-- DOCUMENT SEGMENT --
2. [Builder] Introduction to Data Transformations6. Preprocessing Logic Flight Alerts

6 - Preprocessing Logic: Flight Alerts

This content is also available at learn.palantir.com ↗ and is presented here for accessibility purposes.

📖 Task Introduction

Now that your pipeline artifact is created, it’s time to use a few Pipeline Builder transforms to correct the formatting issues identified. Let’s begin by addressing the flight_alerts data, which has the following problems:

  • Column names appear in various formats and should be standardized to “snake case” (e.g., from flightDate to flight_date).
  • The category column values need to be normalized.
  • The flightDate column should be cast to a date.
  • The priority and status columns should be cast from integer to string. Although the values are indeed integers, it’s a best practice to only use integer values if mathematical operations will be involved.

🔨 Task Instructions

  1. Add a transform to the flight_alerts_raw node in your pipeline.

  2. In the upper left corner of the application, name your transform Preprocess flight_alerts.

  3. Apply the following transforms:

    • Normalize Column Names
    • Trim whitespace (apply to category)

[Entries from a collection]
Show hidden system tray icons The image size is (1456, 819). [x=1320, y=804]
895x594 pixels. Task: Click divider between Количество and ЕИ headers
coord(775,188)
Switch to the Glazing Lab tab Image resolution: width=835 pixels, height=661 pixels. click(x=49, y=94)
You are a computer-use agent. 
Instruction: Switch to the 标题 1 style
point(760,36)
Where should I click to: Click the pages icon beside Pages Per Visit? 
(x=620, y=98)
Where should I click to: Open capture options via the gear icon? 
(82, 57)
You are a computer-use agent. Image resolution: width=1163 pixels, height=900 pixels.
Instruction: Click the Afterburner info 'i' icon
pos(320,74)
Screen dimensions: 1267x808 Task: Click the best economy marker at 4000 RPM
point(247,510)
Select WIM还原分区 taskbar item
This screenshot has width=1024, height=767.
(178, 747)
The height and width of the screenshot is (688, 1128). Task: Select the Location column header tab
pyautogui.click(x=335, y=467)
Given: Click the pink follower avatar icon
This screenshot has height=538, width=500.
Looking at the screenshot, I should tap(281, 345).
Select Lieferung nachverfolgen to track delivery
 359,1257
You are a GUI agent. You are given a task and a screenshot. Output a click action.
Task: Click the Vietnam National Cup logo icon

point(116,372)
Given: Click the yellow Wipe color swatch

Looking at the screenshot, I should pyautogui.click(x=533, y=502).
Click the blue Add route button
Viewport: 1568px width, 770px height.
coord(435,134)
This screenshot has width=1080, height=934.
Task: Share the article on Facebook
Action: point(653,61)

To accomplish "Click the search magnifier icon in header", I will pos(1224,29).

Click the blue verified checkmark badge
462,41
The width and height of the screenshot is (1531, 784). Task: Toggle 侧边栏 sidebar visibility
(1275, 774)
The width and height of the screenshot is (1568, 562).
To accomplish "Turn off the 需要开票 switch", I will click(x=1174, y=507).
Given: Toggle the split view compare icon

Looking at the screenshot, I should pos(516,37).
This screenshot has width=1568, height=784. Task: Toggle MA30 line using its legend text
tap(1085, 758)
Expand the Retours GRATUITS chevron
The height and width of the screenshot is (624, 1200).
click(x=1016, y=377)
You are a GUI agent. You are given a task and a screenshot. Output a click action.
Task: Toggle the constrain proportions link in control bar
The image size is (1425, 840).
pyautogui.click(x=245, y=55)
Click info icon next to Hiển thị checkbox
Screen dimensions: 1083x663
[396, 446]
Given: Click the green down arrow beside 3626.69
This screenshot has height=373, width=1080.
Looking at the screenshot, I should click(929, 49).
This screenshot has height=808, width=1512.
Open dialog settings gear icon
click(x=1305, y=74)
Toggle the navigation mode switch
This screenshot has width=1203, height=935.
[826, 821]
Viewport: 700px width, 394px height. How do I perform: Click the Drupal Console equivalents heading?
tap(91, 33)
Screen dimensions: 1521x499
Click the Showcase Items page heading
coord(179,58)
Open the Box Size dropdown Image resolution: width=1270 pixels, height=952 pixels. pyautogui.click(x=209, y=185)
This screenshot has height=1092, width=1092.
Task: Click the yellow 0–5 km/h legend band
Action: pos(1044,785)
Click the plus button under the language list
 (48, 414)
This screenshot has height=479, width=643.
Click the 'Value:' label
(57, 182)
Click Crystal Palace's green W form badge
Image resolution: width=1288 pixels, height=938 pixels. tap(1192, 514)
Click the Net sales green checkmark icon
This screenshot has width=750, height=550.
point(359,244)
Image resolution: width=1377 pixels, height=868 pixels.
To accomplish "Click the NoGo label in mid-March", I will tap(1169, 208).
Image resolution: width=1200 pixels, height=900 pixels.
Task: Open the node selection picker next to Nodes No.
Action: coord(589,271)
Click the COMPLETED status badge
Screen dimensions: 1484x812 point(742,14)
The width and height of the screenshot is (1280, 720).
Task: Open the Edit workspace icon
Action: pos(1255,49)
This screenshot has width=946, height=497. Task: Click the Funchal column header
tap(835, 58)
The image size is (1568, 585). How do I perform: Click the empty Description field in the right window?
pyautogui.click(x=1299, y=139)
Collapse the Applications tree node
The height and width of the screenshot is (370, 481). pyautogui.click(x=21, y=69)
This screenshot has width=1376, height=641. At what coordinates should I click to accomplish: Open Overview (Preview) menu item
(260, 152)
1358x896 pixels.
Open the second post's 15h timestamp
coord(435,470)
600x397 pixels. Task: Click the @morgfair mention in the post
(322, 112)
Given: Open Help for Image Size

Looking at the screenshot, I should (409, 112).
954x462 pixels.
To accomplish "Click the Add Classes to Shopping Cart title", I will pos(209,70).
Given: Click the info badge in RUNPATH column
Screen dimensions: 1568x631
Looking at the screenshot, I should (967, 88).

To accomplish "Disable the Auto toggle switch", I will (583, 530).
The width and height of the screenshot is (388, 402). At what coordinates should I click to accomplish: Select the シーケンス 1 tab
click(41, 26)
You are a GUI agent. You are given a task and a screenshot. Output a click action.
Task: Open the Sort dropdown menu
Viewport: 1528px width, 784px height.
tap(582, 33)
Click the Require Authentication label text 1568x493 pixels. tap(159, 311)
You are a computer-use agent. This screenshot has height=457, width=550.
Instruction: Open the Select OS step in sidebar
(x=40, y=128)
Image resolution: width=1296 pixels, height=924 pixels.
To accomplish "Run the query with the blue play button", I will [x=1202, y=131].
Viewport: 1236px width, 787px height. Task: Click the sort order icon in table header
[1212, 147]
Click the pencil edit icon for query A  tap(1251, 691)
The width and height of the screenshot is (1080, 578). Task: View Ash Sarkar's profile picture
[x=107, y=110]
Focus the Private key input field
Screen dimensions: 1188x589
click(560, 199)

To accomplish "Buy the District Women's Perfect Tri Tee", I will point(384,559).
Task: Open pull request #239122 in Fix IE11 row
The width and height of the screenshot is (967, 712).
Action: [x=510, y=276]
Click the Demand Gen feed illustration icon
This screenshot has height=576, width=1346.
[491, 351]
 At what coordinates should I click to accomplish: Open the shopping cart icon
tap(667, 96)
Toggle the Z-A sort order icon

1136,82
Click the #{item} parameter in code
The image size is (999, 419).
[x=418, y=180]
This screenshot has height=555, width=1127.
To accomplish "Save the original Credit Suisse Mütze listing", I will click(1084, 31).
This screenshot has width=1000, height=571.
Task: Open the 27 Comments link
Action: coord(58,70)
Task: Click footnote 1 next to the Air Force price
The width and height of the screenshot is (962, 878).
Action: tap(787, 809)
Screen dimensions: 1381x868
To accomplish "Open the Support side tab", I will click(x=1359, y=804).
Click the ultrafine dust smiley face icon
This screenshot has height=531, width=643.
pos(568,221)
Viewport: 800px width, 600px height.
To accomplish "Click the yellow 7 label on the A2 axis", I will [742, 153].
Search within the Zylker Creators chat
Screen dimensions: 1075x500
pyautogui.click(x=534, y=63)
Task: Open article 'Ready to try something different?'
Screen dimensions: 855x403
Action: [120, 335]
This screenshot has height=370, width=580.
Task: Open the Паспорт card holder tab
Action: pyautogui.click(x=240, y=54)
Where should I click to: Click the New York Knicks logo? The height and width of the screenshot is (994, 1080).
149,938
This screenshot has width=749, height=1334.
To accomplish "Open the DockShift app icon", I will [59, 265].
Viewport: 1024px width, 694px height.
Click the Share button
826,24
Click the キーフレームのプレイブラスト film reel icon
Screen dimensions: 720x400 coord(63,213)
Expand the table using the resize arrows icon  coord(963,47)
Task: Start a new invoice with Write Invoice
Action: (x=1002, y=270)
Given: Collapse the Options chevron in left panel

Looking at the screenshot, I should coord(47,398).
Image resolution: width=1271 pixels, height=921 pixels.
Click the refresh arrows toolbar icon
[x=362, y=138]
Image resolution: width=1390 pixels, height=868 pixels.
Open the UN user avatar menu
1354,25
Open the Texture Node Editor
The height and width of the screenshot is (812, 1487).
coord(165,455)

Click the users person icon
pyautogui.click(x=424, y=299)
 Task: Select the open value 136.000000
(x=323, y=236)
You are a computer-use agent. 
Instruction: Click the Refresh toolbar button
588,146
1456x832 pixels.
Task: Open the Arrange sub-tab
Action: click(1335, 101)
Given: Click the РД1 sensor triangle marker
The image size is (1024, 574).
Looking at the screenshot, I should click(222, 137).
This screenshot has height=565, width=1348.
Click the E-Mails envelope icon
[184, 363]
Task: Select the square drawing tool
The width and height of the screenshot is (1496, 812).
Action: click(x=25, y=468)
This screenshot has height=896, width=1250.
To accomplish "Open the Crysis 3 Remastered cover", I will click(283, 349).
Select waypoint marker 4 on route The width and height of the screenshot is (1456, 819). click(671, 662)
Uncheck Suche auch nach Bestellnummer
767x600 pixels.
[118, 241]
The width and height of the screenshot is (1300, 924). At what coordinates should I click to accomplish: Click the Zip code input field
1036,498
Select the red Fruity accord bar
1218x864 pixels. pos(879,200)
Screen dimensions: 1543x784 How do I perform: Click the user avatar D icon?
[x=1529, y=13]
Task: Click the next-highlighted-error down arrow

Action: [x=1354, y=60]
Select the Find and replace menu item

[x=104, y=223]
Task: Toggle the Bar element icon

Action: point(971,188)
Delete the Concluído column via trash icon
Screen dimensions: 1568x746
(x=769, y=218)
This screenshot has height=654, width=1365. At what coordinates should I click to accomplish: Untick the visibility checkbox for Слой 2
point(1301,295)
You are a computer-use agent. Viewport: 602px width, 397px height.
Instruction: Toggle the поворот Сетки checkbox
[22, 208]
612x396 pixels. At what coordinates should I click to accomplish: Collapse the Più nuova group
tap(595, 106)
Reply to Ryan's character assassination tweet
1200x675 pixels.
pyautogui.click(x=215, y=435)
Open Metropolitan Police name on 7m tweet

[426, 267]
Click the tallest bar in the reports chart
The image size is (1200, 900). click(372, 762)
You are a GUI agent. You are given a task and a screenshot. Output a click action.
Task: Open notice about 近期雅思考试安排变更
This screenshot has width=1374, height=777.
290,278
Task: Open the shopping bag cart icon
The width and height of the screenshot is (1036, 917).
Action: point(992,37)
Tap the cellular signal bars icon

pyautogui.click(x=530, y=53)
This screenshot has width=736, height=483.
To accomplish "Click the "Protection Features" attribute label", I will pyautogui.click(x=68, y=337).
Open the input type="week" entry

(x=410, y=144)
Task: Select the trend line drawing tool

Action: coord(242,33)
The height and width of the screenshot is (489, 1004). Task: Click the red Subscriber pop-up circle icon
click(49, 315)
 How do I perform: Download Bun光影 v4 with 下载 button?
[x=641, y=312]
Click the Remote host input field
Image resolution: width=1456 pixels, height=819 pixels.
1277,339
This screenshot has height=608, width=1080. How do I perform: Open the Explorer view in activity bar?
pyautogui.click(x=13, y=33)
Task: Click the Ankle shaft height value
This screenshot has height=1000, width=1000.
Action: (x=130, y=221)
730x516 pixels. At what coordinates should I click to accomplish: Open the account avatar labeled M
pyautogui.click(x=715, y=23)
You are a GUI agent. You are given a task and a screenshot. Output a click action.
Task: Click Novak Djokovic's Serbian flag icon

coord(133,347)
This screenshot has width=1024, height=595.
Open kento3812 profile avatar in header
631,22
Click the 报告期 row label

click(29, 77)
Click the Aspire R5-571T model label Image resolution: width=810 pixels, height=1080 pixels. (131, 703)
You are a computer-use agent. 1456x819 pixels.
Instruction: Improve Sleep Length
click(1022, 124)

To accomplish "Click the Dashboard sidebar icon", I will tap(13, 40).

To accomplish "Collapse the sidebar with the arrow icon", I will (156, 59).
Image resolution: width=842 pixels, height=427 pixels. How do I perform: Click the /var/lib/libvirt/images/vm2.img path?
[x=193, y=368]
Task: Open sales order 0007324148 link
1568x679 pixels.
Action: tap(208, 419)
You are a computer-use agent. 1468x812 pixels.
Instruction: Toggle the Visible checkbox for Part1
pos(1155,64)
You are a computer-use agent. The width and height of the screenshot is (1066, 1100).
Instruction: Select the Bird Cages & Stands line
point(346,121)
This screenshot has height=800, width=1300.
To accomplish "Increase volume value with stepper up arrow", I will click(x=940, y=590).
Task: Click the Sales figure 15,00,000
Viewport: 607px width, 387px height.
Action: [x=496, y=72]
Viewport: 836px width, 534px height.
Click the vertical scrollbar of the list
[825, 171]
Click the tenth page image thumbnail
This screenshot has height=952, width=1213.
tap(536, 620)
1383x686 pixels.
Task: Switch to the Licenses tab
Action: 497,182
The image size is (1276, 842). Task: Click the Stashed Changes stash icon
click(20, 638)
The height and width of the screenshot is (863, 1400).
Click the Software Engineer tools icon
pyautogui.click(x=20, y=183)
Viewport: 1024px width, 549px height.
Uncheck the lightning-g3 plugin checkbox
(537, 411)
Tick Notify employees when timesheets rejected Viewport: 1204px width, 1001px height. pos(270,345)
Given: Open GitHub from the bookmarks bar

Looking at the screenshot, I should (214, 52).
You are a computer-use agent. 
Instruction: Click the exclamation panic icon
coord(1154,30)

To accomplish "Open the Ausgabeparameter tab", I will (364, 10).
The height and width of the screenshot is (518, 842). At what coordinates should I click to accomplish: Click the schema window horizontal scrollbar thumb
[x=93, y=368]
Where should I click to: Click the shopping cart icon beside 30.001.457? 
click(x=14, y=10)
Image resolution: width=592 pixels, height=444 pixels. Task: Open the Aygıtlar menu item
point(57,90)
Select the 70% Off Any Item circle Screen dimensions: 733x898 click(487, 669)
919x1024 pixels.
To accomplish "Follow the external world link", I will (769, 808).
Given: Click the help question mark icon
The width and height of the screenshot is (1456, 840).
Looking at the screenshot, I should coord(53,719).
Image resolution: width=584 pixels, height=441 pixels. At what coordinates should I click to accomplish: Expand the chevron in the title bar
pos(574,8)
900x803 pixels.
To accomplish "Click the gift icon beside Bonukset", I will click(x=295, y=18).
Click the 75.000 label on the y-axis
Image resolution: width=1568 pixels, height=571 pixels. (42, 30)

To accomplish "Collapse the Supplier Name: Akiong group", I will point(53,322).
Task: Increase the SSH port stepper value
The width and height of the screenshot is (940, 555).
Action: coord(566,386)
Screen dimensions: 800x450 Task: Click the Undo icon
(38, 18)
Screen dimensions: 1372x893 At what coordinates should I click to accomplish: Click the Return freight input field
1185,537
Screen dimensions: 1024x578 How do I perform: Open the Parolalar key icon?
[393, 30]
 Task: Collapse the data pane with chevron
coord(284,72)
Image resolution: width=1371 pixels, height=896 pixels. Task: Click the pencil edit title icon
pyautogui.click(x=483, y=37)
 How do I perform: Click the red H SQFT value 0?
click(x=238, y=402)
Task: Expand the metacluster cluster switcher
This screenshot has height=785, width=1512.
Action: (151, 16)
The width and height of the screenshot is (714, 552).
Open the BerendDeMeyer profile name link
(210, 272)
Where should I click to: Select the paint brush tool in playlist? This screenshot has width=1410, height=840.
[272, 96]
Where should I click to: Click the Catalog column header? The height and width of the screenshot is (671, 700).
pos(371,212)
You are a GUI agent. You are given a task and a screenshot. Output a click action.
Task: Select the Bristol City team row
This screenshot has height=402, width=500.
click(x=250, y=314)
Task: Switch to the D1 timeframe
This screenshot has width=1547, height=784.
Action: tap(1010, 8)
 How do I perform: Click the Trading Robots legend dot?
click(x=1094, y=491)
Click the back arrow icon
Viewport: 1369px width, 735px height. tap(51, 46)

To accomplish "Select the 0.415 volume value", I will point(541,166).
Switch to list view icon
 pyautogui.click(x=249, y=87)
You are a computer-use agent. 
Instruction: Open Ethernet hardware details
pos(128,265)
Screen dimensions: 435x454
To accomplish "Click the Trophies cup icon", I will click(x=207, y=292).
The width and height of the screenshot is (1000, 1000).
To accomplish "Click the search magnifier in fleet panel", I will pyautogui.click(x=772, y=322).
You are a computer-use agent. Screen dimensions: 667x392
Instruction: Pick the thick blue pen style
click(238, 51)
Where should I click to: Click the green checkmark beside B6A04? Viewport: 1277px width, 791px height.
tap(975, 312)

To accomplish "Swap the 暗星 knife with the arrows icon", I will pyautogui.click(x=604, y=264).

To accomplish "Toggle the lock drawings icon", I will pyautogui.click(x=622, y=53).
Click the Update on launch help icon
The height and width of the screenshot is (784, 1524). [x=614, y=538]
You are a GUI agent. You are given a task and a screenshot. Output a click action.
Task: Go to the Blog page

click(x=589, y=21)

-- PROBLEM DETAILS --
Extract the full flight alerts preprocessing lesson word for word. These entries have no connection to the flight alerts preprocessing lesson.

-- WRITTEN ANSWER --
2. [Builder] Introduction to Data Transformations6. Preprocessing Logic Flight Alerts

6 - Preprocessing Logic: Flight Alerts

This content is also available at learn.palantir.com ↗ and is presented here for accessibility purposes.

📖 Task Introduction

Now that your pipeline artifact is created, it’s time to use a few Pipeline Builder transforms to correct the formatting issues identified. Let’s begin by addressing the flight_alerts data, which has the following problems:

  • Column names appear in various formats and should be standardized to “snake case” (e.g., from flightDate to flight_date).
  • The category column values need to be normalized.
  • The flightDate column should be cast to a date.
  • The priority and status columns should be cast from integer to string. Although the values are indeed integers, it’s a best practice to only use integer values if mathematical operations will be involved.

🔨 Task Instructions

  1. Add a transform to the flight_alerts_raw node in your pipeline.

  2. In the upper left corner of the application, name your transform Preprocess flight_alerts.

  3. Apply the following transforms:

    • Normalize Column Names
    • Trim whitespace (apply to category)